Solar methanol island
Artist impression of a 'solar methanol island' that could convert atmospheric CO2 into fuel. NOVATON Erneuerbare Energien AG

The team says 70 of these artificial islands would make up a single facility that covers an area of around one kilometer squared (0.4 square miles). Facilities could be placed in areas where wave height reaches less than seven meters, where there is a low probability for hurricanes and the water depth is less than 600 meters, so the islands can be moored properly. Locations for facilities were found across the globe, with the coasts of South America, Australia and Southeast Asia particularly suitable.

The team estimates that the output from 3.2 million floating islands would exceed the total global emissions from fossil fuels.

Production is still some way off and the team acknowledges that the proposal is "ambitious." At the moment, they are working to develop prototypes of the floating islands.

"[The] biggest challenge is the development of a large scale device to extract CO2 from seawater," Borgschulte said. "This process is the only one of the total system [that] has not yet been fully developed. All others exist already on an industrial scale."

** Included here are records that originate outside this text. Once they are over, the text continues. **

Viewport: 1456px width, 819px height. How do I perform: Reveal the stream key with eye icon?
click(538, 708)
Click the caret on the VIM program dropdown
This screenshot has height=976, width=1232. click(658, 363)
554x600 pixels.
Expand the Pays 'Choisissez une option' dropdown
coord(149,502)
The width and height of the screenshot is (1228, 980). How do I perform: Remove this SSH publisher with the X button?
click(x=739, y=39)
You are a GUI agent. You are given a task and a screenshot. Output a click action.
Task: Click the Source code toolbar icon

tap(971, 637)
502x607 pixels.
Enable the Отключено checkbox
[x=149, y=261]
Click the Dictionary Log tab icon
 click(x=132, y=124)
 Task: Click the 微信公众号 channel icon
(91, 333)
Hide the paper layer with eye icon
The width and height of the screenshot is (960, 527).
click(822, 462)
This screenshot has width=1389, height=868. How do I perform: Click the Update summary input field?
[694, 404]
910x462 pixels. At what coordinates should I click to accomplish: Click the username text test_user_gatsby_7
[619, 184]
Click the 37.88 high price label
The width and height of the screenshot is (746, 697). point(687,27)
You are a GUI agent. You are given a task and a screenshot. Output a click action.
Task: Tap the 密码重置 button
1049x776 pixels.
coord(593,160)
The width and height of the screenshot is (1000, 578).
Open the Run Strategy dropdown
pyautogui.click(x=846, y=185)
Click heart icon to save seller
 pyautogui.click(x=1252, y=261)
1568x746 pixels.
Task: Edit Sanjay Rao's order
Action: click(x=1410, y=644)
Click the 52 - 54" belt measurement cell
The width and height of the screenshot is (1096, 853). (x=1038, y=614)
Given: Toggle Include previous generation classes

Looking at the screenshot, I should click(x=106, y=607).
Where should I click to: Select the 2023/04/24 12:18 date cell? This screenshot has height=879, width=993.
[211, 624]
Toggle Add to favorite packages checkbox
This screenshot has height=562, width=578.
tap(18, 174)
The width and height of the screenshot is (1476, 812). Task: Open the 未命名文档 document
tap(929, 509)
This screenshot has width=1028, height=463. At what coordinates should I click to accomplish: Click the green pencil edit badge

Peter Edwards, Professor of Inorganic Chemistry at the U.K.'s University of Oxford, who was not involved in the research, said that while the science behind the study was sound, there are huge technological hurdles to overcome. He told Newsweek that while the authors recognize and acknowledge this to an extent, "I think the challenges extend way beyond what they see, not least the question of how the materials—solar panels—will survive in the ocean environment (chemical and physical), and how the petrochemical plant would really work at the desired scale with the type of maintenance required on an off-shore platform."

However, Edwards also said the proposal should not be discounted "as long as reputable scientists and engineers are engaged to address the real issues."

This article has been updated to include quotes from Peter Edwards.